Two days after my Dad’s memorial service I am thinking about the experiential aspect of communal grieving. Whenever I have pictured myself in possible future grieving at the death of a loved one, I usually think of my private feelings and wonder how I will deal with them. Having lived through the past few days I realize the strong waves of feelings and sadness are couched in an experience of others as much as self.
One moment of strong emotion was listening to my Dad’s college roommate give an appreciation of Dad’s life. Other moments were watching my adult children and wife weep which always has a strong impact on me. So I have experienced the wisdom of having an extended family and support system during this significant milestone of change in my life.
And as I was predicting, the reception afterwards was a good group moment.
The food was elegant by my provincial standards. I noticed that the sound in the room of people talking was at a good volume even before people began sipping wine. When I commented to a Lutheran pastor friend that the gathering fit my definition of sacramental he enthusiastically agreed and said it was an agape meal. A bit more religious than my take on it, but still understandable and satisfying to contemplate.
I was perusing Emerson’s essays yesterday.
I was thinking of him as a essential American writer. My daughter and her partner are visiting for the funeral. He is UK bred and born and she is becoming more and more a UK person. Seeing our society through their eyes is fascinating. I once again become aware of the subtle little differences between people and peoples. Also of course this illuminatesw that which we all have in common. Emerson not only shaped many concepts that permeate the intellectual environment and history of the US but he also wrote about traveling abroad and specifically to England.

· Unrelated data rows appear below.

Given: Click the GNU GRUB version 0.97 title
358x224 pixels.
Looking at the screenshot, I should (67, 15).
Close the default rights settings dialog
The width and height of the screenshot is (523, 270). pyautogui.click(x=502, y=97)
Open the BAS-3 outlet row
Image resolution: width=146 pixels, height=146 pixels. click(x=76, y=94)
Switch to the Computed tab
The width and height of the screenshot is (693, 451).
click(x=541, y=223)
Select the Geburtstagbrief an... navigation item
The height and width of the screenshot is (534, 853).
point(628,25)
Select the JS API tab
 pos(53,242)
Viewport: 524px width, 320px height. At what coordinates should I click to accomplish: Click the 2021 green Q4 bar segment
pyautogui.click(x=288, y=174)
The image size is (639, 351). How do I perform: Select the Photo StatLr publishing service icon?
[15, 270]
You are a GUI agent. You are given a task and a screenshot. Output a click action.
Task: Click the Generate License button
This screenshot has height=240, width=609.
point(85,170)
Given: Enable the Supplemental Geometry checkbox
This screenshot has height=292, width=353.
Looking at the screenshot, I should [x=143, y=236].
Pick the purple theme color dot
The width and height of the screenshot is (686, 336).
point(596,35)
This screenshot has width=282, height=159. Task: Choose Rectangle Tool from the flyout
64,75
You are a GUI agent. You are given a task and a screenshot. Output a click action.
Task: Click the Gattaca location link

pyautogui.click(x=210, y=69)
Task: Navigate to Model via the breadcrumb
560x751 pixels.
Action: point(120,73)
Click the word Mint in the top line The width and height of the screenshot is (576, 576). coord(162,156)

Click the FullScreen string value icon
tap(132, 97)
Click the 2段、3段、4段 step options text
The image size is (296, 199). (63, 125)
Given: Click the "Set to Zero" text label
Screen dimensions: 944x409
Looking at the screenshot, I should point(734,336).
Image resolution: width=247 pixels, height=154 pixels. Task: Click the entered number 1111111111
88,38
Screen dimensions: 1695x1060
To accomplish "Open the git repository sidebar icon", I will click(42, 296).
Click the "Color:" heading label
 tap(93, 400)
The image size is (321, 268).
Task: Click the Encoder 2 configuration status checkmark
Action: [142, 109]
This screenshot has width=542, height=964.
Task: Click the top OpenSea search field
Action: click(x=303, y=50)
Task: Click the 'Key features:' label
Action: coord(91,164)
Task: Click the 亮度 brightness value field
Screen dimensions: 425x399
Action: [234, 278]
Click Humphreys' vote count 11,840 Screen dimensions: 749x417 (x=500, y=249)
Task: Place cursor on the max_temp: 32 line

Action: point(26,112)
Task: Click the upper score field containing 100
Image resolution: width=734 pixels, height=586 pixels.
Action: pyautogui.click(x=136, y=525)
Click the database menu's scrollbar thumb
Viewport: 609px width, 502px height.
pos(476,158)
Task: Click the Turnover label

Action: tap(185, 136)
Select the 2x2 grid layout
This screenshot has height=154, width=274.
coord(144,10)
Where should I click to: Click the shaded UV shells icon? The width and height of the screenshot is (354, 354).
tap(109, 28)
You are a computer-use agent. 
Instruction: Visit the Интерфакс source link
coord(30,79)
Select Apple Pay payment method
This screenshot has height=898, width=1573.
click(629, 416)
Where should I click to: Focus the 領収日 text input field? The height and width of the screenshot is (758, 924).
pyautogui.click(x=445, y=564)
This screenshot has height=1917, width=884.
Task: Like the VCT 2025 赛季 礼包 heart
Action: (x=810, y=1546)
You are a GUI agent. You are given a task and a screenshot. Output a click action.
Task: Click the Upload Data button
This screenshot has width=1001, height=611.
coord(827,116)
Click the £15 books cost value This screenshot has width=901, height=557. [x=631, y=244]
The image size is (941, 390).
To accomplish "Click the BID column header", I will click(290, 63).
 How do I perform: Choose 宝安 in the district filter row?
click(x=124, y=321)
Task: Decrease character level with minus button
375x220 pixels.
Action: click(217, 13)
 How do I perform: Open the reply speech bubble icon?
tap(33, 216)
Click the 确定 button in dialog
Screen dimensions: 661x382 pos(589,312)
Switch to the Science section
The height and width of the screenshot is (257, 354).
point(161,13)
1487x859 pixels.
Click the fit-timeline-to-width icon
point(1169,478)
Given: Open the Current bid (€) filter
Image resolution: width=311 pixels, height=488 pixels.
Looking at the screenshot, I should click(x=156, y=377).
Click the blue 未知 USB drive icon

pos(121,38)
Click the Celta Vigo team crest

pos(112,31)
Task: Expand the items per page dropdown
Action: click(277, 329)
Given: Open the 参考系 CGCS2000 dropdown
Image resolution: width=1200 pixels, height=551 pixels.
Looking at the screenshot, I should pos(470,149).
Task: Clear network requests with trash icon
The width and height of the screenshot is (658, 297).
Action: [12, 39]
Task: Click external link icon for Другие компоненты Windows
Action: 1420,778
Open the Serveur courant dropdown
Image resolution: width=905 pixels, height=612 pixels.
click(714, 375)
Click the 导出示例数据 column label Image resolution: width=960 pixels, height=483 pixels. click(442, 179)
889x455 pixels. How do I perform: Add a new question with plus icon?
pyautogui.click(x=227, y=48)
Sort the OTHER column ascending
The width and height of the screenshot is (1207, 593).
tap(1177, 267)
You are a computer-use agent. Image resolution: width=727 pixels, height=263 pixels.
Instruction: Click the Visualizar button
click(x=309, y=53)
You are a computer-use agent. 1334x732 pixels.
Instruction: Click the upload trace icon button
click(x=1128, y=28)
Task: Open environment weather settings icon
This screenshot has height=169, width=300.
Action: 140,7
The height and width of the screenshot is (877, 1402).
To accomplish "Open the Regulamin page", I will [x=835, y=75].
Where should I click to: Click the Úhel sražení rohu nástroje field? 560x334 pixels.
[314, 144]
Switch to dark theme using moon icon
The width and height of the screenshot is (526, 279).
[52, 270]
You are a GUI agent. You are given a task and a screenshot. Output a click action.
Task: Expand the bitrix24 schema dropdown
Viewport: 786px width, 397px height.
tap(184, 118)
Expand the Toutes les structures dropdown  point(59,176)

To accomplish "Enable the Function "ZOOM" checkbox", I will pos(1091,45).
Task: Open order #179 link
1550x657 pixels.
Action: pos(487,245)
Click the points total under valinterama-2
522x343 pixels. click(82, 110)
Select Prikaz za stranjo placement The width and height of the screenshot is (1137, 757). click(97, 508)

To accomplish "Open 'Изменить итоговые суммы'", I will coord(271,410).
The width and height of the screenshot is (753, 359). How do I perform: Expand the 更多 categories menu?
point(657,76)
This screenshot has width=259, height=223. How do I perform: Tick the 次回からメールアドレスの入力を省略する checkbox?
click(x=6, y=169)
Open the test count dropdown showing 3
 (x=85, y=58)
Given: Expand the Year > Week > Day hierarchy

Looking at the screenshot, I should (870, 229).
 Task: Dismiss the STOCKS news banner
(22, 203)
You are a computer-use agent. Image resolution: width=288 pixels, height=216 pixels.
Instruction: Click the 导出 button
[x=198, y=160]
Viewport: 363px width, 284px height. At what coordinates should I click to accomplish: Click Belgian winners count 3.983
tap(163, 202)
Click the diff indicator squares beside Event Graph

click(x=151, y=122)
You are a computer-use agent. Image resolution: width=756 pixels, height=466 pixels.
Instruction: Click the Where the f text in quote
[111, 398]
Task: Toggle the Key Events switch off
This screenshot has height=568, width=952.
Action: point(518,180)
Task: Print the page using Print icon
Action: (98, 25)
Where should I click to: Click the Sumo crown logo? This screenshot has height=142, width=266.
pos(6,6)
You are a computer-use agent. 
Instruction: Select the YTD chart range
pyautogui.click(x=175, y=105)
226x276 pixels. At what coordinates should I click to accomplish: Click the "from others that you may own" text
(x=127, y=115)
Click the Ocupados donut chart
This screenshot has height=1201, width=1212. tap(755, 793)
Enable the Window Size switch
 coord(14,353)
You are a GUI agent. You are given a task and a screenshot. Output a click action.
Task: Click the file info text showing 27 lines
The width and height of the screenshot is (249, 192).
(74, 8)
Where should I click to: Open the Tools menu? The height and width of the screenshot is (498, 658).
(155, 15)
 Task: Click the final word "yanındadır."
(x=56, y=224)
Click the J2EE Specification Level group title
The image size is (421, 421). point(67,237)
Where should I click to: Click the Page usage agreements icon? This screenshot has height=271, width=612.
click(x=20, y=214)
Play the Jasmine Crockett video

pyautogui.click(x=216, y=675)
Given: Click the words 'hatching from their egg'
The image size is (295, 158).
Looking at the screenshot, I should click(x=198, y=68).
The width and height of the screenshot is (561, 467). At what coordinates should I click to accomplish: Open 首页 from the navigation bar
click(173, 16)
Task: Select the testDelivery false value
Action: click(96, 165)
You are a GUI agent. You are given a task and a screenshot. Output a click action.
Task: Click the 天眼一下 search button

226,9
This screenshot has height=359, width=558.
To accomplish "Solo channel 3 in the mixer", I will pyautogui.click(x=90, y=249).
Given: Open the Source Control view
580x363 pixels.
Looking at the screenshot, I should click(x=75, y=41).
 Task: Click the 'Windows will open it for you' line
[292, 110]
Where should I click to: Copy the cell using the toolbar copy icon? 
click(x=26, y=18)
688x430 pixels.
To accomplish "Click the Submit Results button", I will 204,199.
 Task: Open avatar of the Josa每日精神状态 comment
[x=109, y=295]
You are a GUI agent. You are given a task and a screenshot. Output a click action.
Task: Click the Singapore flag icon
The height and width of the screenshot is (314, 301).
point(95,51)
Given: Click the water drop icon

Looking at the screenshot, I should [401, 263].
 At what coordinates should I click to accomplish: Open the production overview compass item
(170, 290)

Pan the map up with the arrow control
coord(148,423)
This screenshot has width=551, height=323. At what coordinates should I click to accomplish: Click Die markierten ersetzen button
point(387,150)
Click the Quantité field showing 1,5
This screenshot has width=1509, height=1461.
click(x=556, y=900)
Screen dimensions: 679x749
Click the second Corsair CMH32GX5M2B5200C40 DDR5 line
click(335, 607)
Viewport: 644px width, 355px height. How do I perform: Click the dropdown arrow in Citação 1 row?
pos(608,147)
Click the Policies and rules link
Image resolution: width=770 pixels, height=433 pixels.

Like reading Mark Twain’s take on Europe, it’s engaging to overhear his experiences. “First Visit to England” is by Emerson’s own admission more about the people he meets and has conversations with than places he visits. When he meets and talks to Wordsworth (whom he describes as “a plain, elderly, white-haired man, not prepossessing, and disfigured by green goggles.”), they talk about America. Wordsworth apparently had many comments on the country (“his favorite topic”) including the interesting prediction that what America needed was a civil war to “teach the necessity of knitting the social ties stronger.” Unfortunately the war that came a few decades later was much different this and further divided us from each other.
Emerson qutoes him at length:
“I fear they [Americans] are too much given to the making of money; and secondly, to politics; that they make political distinction the end and not the means.”
These words ring particularly salient this very day as America leads the global economy into turmoil and I heard talk on the radio this morning utilizing the current evolving flu pandemic to further an essentially political struggle for the confirmation of secretary of health and human services, Kathleen Sebelius,Swine Flu Outbreak Highlights HHS Vacancies and pass what looks like a hysterical extra-budget appropriation of funds instead of allowing the process to work. Although when I googled this last idea I found there was much more political discussion going on around Susan Collins who (oops) seems to have excised funding for this very situation from the stimulus bill package last February (Swine Flu Outbreak Revives Controversy Over Stimulus Funds).
And of the notion of what we all have in common, I sat in my kitchen yesterday and had a nice chat with my cousin who is a physicist who actively supports the Creation museum. It was interesting to hear his description of moving from a passionate evoluntionist to a creationist. I found his shifting of ideas to be something I could relate to but definitely not the content of his shift.